Work to be completed:
Reproduce the passage below on FFO and normalized FFO as supplemental REIT performance measures, word for word and in full.

>> Start Reading passage

However, since real estate values historically have risen or fallen with
market conditions, many industry investors deem presentations of
operating results for real estate companies that use historical cost
accounting to be insufficient by themselves. For that reason, the
Company considers FFO, normalized FFO, FAD and normalized FAD to be
appropriate supplemental measures of operating performance of an equity
REIT. In particular, the Company believes that normalized FFO is useful
because it allows investors, analysts and Company management to compare
the Company’s operating performance to the operating performance of
other real estate companies and between periods on a consistent basis
without having to account for differences caused by non-recurring items
and other non-operational events such as transactions and litigation. In
some cases, the Company provides information about identified non-cash
components of FFO and normalized FFO because it allows investors,
analysts and Company management to assess the impact of those items on
the Company’s financial results.

>> End Reading passage
>> Start Supplied material

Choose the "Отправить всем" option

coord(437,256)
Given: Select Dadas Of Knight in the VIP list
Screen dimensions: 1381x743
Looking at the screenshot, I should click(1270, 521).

>> End Supplied material

Completed exercise:
However, since real estate values historically have risen or fallen with
market conditions, many industry investors deem presentations of
operating results for real estate companies that use historical cost
accounting to be insufficient by themselves. For that reason, the
Company considers FFO, normalized FFO, FAD and normalized FAD to be
appropriate supplemental measures of operating performance of an equity
REIT. In particular, the Company believes that normalized FFO is useful
because it allows investors, analysts and Company management to compare
the Company’s operating performance to the operating performance of
other real estate companies and between periods on a consistent basis
without having to account for differences caused by non-recurring items
and other non-operational events such as transactions and litigation. In
some cases, the Company provides information about identified non-cash
components of FFO and normalized FFO because it allows investors,
analysts and Company management to assess the impact of those items on
the Company’s financial results.